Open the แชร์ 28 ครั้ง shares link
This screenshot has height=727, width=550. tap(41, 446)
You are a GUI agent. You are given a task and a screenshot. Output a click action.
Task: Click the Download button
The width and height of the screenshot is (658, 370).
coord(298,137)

Problem to solve :: Copy the entire listing, keeping each line exactly as it is.

Exercise answer ::
Open the แชร์ 28 ครั้ง shares link
This screenshot has height=727, width=550. tap(41, 446)
You are a GUI agent. You are given a task and a screenshot. Output a click action.
Task: Click the Download button
The width and height of the screenshot is (658, 370).
coord(298,137)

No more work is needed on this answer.